* **EXERCISE DIRECTIONS**
In the listing, from the line containing "You are a GUI" through the line containing "[Show Navigation Panel] (744, 33)", swap "Previous" for "Back" and give those lines again with nothing else changed.

* **SUPPLIED RECORDS**
· · · · ·

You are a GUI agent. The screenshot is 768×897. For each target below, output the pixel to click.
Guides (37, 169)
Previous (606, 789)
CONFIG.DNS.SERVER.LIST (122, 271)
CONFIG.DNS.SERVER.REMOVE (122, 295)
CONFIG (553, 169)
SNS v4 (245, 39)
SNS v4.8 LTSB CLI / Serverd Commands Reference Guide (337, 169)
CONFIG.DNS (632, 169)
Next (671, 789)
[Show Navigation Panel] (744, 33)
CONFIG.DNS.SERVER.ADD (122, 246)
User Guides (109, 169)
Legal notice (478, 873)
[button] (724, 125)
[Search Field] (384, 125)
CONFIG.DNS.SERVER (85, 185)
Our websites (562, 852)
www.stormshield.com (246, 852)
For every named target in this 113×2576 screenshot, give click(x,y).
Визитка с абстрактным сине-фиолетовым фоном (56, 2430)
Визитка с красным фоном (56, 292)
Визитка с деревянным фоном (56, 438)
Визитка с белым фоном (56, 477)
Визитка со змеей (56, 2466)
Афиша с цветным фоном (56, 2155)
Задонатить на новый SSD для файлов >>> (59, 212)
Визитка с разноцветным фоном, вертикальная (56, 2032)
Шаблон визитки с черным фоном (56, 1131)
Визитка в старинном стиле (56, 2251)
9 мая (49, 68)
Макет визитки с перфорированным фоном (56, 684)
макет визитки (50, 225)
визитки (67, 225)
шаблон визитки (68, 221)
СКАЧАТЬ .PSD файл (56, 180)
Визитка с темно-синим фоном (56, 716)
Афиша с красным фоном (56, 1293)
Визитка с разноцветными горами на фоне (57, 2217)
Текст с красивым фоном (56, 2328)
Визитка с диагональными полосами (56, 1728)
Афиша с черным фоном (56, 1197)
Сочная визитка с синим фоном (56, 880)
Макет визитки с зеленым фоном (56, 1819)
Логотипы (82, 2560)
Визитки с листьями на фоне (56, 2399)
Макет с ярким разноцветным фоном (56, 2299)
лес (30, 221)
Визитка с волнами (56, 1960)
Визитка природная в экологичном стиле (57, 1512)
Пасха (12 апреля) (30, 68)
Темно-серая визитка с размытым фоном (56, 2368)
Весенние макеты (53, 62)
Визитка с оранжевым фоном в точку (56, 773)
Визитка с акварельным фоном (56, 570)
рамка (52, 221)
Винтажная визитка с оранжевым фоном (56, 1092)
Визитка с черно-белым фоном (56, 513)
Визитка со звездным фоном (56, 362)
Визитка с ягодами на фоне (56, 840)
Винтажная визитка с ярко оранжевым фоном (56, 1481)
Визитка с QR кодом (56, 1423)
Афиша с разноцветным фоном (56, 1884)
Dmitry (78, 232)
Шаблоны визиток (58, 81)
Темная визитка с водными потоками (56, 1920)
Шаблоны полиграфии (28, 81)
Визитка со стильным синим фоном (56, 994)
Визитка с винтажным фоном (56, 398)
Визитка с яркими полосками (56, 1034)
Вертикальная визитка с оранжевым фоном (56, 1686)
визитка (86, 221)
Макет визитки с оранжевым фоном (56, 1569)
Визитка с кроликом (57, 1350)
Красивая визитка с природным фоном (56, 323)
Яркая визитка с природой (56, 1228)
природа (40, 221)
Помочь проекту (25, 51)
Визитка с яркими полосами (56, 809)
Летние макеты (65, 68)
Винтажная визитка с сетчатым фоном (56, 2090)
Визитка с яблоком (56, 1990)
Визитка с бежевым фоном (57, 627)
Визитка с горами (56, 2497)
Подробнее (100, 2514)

· · · · ·

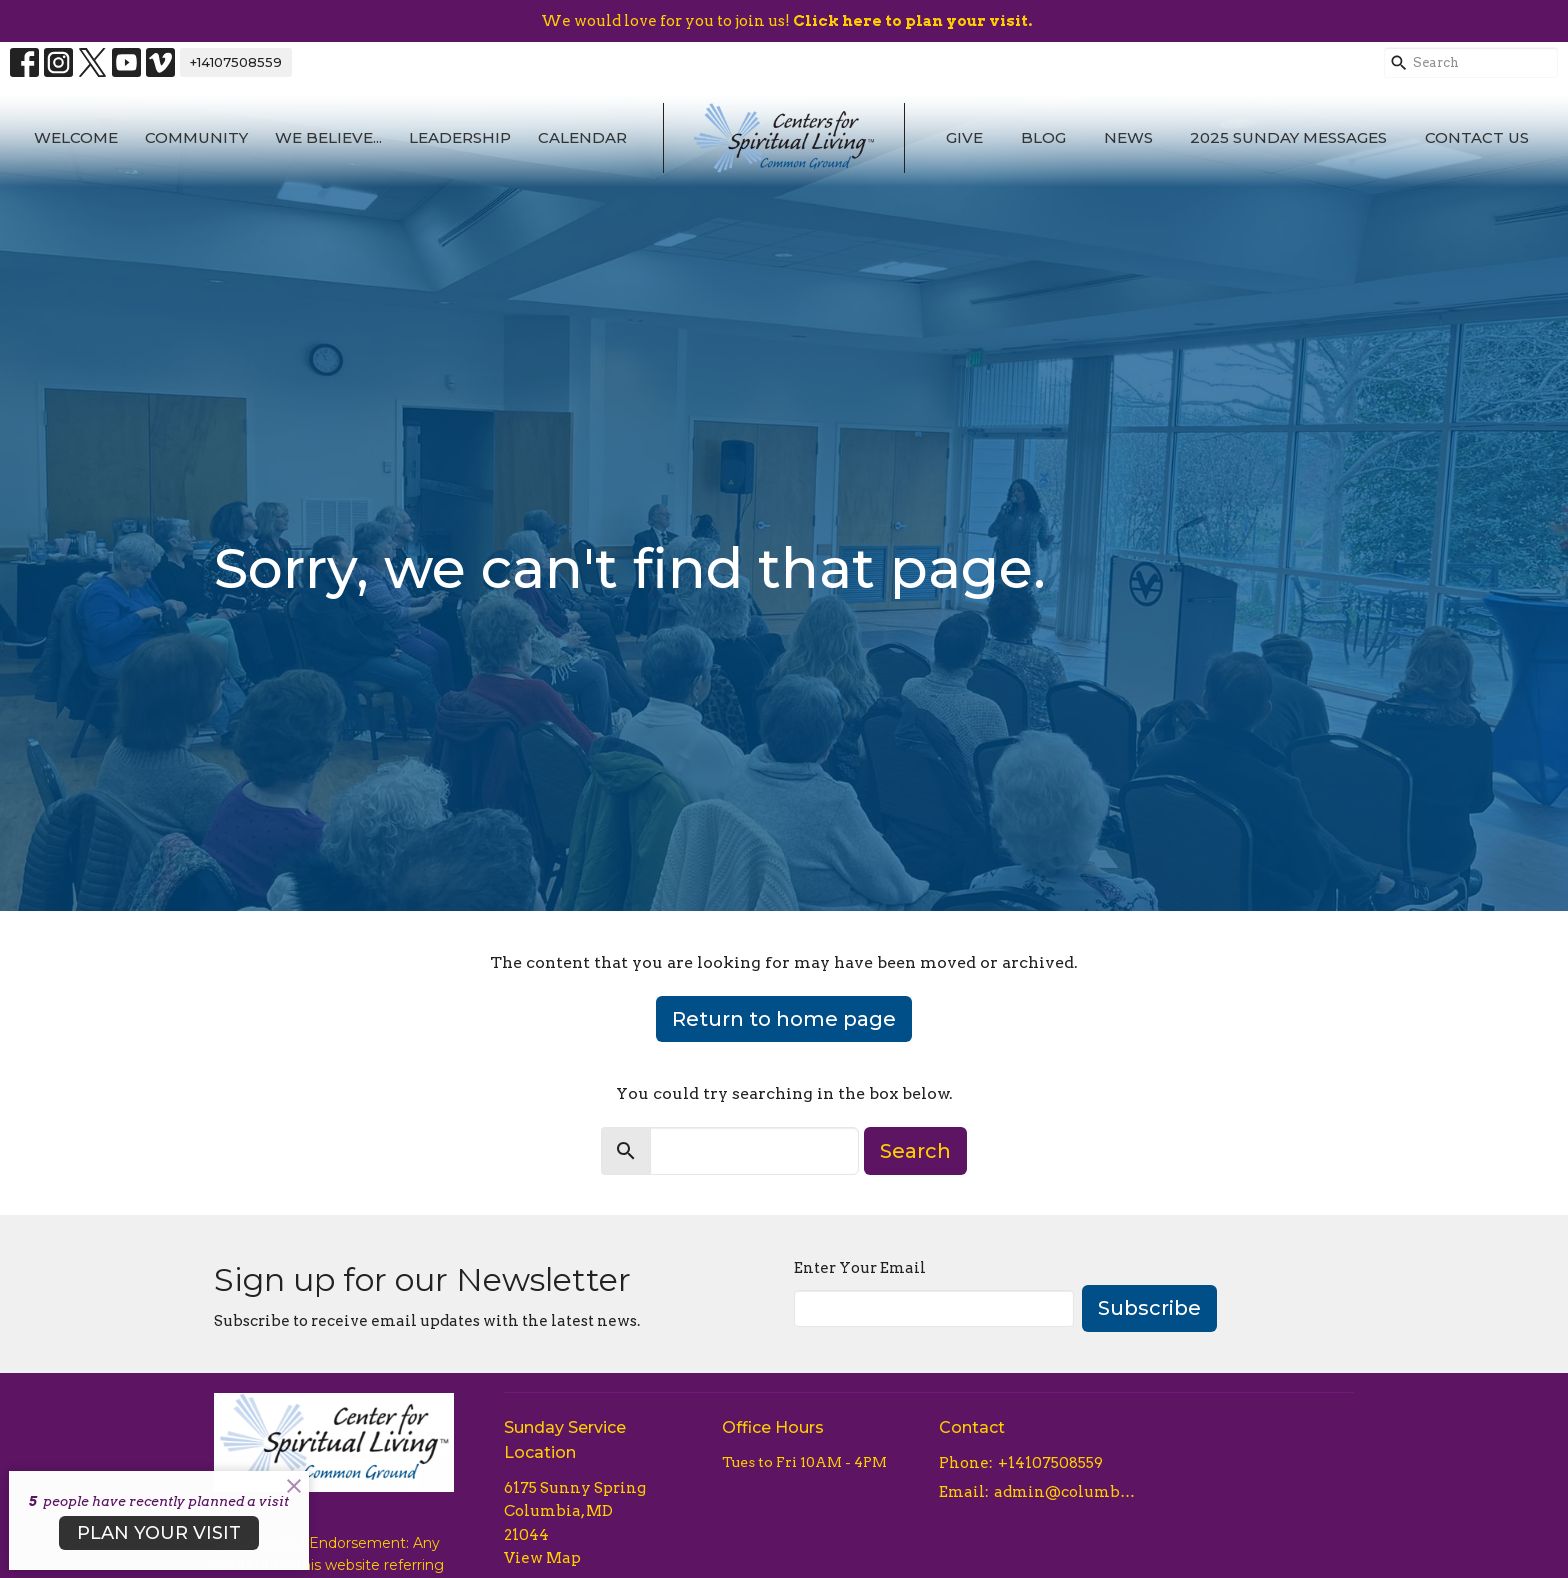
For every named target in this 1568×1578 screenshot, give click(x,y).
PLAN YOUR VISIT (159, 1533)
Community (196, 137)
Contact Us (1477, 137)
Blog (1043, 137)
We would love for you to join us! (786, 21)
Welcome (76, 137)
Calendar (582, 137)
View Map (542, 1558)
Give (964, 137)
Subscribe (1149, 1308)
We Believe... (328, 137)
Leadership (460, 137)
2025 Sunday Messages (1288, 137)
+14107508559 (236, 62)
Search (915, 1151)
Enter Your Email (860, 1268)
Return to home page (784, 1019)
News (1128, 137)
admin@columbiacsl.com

· · · · ·

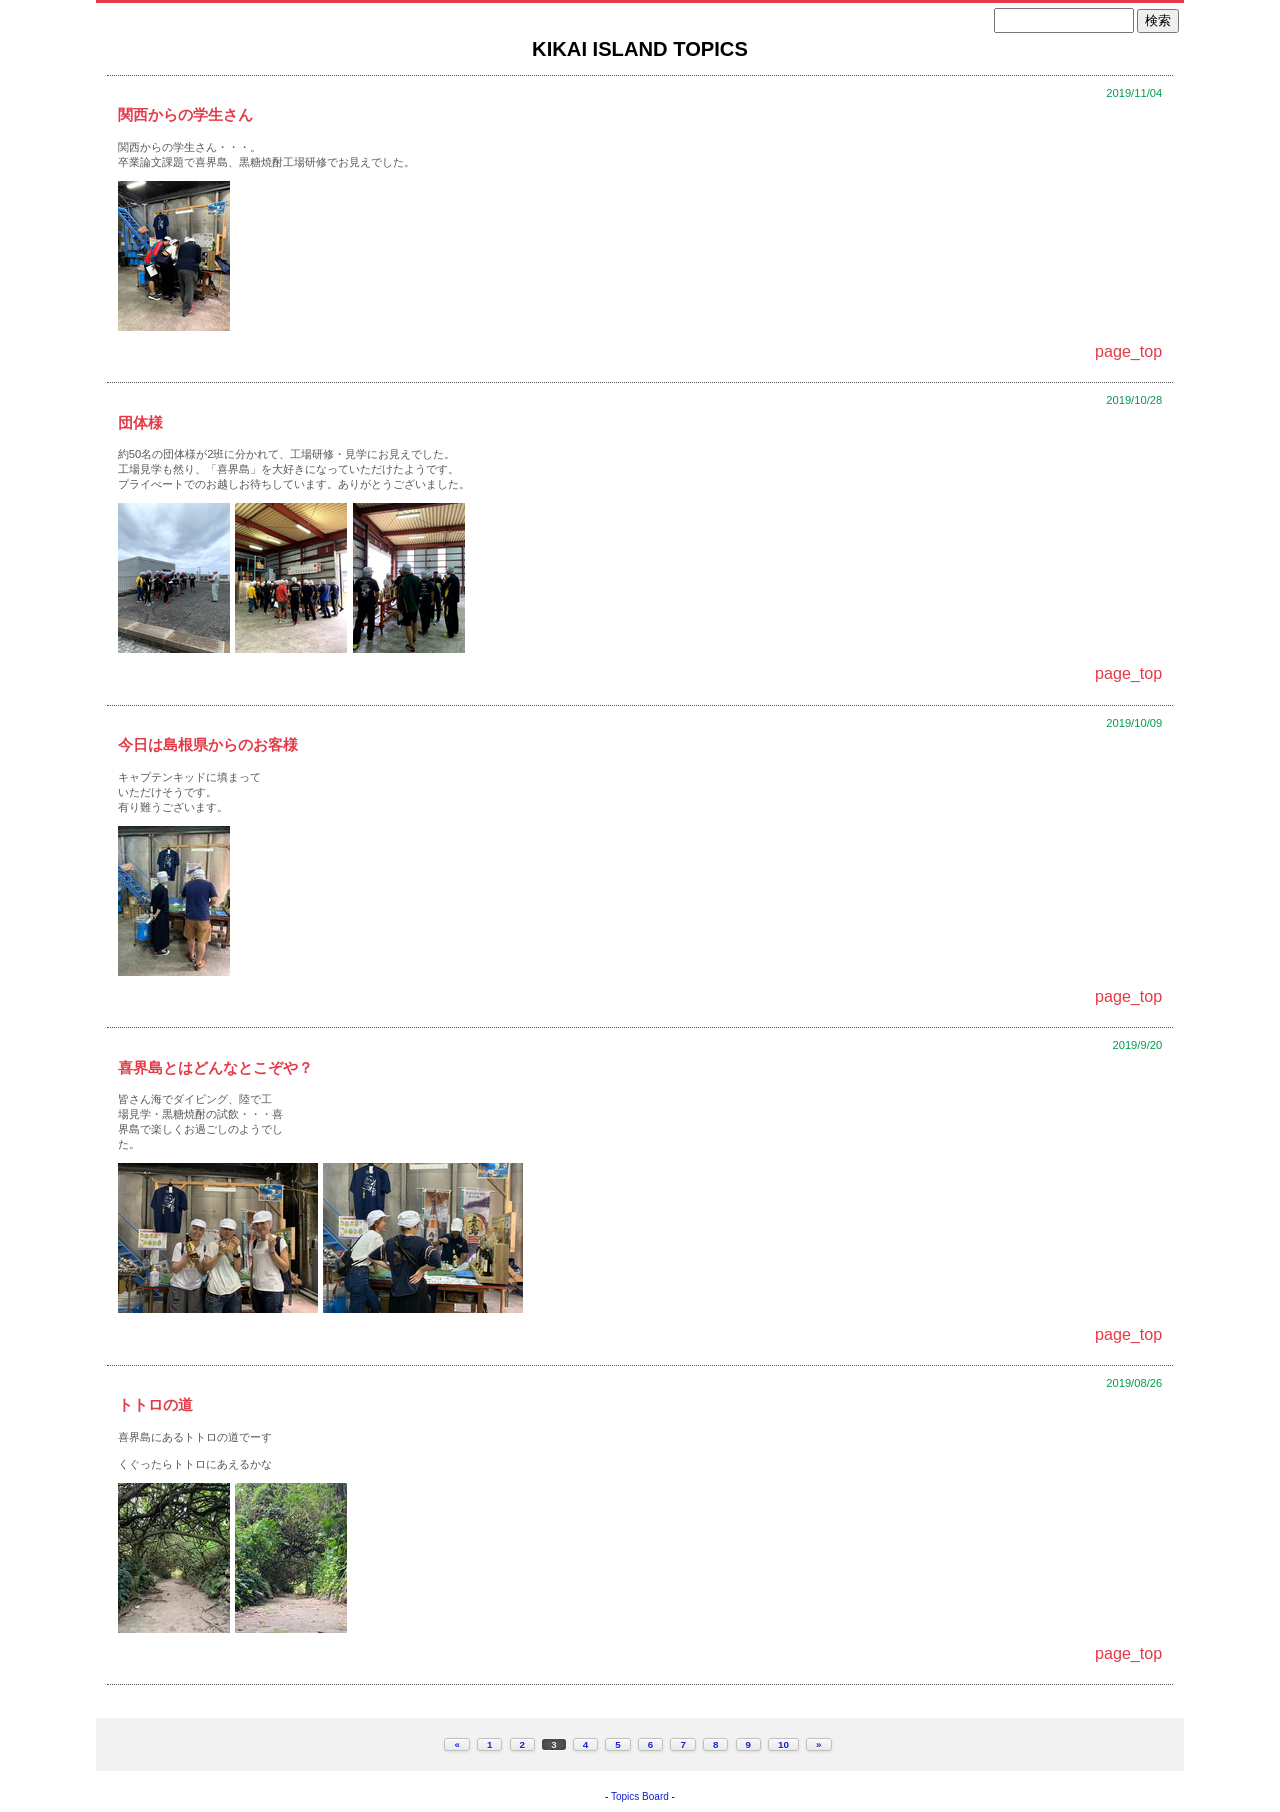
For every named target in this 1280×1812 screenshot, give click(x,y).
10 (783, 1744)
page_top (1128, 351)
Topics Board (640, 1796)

· · · · ·

* **THE OUTPUT**
You are a GUI agent. The screenshot is 768×897. For each target below, output the pixel to click.
Guides (37, 169)
Back (606, 789)
CONFIG.DNS.SERVER.LIST (122, 271)
CONFIG.DNS.SERVER.REMOVE (122, 295)
CONFIG (553, 169)
SNS v4 (245, 39)
SNS v4.8 LTSB CLI / Serverd Commands Reference Guide (337, 169)
CONFIG.DNS (632, 169)
Next (671, 789)
[Show Navigation Panel] (744, 33)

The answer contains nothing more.